◆ What you will do ◆
A word-for-word copy of the whole listing is required.
### Working data ###
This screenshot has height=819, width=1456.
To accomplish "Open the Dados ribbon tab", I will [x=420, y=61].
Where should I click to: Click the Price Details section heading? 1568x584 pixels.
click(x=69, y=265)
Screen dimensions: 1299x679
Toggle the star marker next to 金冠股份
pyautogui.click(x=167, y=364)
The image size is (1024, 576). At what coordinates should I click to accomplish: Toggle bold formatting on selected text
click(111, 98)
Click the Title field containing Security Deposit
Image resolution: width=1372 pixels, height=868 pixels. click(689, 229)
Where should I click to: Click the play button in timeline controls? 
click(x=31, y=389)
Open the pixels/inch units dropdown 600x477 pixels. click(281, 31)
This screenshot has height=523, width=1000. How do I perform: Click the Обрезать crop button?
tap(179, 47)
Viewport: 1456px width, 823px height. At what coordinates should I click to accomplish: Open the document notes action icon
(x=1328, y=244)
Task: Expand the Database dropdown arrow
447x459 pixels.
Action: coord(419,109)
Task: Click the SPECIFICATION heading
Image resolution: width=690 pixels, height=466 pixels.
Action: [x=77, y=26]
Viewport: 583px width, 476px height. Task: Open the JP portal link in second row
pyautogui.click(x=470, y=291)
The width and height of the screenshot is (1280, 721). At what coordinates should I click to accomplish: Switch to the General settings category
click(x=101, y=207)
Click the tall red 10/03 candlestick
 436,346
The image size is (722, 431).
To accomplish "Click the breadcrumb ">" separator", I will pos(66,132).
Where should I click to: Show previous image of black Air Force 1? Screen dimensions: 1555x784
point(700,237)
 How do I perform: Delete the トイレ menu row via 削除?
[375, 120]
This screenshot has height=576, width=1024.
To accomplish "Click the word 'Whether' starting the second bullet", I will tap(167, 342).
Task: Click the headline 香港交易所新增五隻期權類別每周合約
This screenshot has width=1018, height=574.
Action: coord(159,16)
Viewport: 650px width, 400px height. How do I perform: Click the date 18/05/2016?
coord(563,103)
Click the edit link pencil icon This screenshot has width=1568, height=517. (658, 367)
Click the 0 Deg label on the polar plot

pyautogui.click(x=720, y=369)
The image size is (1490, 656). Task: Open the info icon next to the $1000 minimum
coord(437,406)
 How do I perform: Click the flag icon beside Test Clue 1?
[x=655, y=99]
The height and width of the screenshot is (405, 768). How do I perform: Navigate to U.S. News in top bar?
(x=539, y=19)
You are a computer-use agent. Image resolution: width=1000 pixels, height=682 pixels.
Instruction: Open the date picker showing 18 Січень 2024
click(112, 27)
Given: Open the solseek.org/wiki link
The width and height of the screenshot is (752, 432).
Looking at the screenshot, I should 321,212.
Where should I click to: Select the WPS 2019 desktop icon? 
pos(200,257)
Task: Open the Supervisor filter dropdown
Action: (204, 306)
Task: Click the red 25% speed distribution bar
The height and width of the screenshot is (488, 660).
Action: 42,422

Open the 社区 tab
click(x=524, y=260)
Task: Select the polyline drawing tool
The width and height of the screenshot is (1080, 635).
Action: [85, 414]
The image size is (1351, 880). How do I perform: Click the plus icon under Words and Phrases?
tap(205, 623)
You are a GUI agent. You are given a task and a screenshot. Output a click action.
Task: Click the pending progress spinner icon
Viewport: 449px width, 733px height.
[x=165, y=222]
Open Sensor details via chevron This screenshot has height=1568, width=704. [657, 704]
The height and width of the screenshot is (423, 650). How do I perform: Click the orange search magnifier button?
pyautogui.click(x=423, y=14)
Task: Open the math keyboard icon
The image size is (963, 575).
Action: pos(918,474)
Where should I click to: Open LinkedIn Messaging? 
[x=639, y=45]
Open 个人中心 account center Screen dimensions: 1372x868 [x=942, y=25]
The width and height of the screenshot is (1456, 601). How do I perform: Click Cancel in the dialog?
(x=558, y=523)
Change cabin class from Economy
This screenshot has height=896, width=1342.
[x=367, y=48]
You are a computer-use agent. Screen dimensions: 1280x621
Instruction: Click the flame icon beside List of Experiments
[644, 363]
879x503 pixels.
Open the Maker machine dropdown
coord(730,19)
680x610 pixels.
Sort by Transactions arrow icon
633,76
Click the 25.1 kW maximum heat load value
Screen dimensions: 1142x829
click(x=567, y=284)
###
◆ Response ◆
This screenshot has height=819, width=1456.
To accomplish "Open the Dados ribbon tab", I will [x=420, y=61].
Where should I click to: Click the Price Details section heading? 1568x584 pixels.
click(x=69, y=265)
Screen dimensions: 1299x679
Toggle the star marker next to 金冠股份
pyautogui.click(x=167, y=364)
The image size is (1024, 576). At what coordinates should I click to accomplish: Toggle bold formatting on selected text
click(111, 98)
Click the Title field containing Security Deposit
Image resolution: width=1372 pixels, height=868 pixels. click(689, 229)
Where should I click to: Click the play button in timeline controls? 
click(x=31, y=389)
Open the pixels/inch units dropdown 600x477 pixels. click(281, 31)
This screenshot has height=523, width=1000. How do I perform: Click the Обрезать crop button?
tap(179, 47)
Viewport: 1456px width, 823px height. At what coordinates should I click to accomplish: Open the document notes action icon
(x=1328, y=244)
Task: Expand the Database dropdown arrow
447x459 pixels.
Action: coord(419,109)
Task: Click the SPECIFICATION heading
Image resolution: width=690 pixels, height=466 pixels.
Action: [x=77, y=26]
Viewport: 583px width, 476px height. Task: Open the JP portal link in second row
pyautogui.click(x=470, y=291)
The width and height of the screenshot is (1280, 721). At what coordinates should I click to accomplish: Switch to the General settings category
click(x=101, y=207)
Click the tall red 10/03 candlestick
 436,346
The image size is (722, 431).
To accomplish "Click the breadcrumb ">" separator", I will pos(66,132).
Where should I click to: Show previous image of black Air Force 1? Screen dimensions: 1555x784
point(700,237)
 How do I perform: Delete the トイレ menu row via 削除?
[375, 120]
This screenshot has height=576, width=1024.
To accomplish "Click the word 'Whether' starting the second bullet", I will tap(167, 342).
Task: Click the headline 香港交易所新增五隻期權類別每周合約
This screenshot has width=1018, height=574.
Action: coord(159,16)
Viewport: 650px width, 400px height. How do I perform: Click the date 18/05/2016?
coord(563,103)
Click the edit link pencil icon This screenshot has width=1568, height=517. (658, 367)
Click the 0 Deg label on the polar plot

pyautogui.click(x=720, y=369)
The image size is (1490, 656). Task: Open the info icon next to the $1000 minimum
coord(437,406)
 How do I perform: Click the flag icon beside Test Clue 1?
[x=655, y=99]
The height and width of the screenshot is (405, 768). How do I perform: Navigate to U.S. News in top bar?
(x=539, y=19)
You are a computer-use agent. Image resolution: width=1000 pixels, height=682 pixels.
Instruction: Open the date picker showing 18 Січень 2024
click(112, 27)
Given: Open the solseek.org/wiki link
The width and height of the screenshot is (752, 432).
Looking at the screenshot, I should 321,212.
Where should I click to: Select the WPS 2019 desktop icon? 
pos(200,257)
Task: Open the Supervisor filter dropdown
Action: (204, 306)
Task: Click the red 25% speed distribution bar
The height and width of the screenshot is (488, 660).
Action: 42,422

Open the 社区 tab
click(x=524, y=260)
Task: Select the polyline drawing tool
The width and height of the screenshot is (1080, 635).
Action: [85, 414]
The image size is (1351, 880). How do I perform: Click the plus icon under Words and Phrases?
tap(205, 623)
You are a GUI agent. You are given a task and a screenshot. Output a click action.
Task: Click the pending progress spinner icon
Viewport: 449px width, 733px height.
[x=165, y=222]
Open Sensor details via chevron This screenshot has height=1568, width=704. [657, 704]
The height and width of the screenshot is (423, 650). How do I perform: Click the orange search magnifier button?
pyautogui.click(x=423, y=14)
Task: Open the math keyboard icon
The image size is (963, 575).
Action: pos(918,474)
Where should I click to: Open LinkedIn Messaging? 
[x=639, y=45]
Open 个人中心 account center Screen dimensions: 1372x868 [x=942, y=25]
The width and height of the screenshot is (1456, 601). How do I perform: Click Cancel in the dialog?
(x=558, y=523)
Change cabin class from Economy
This screenshot has height=896, width=1342.
[x=367, y=48]
You are a computer-use agent. Screen dimensions: 1280x621
Instruction: Click the flame icon beside List of Experiments
[644, 363]
879x503 pixels.
Open the Maker machine dropdown
coord(730,19)
680x610 pixels.
Sort by Transactions arrow icon
633,76
Click the 25.1 kW maximum heat load value
Screen dimensions: 1142x829
click(x=567, y=284)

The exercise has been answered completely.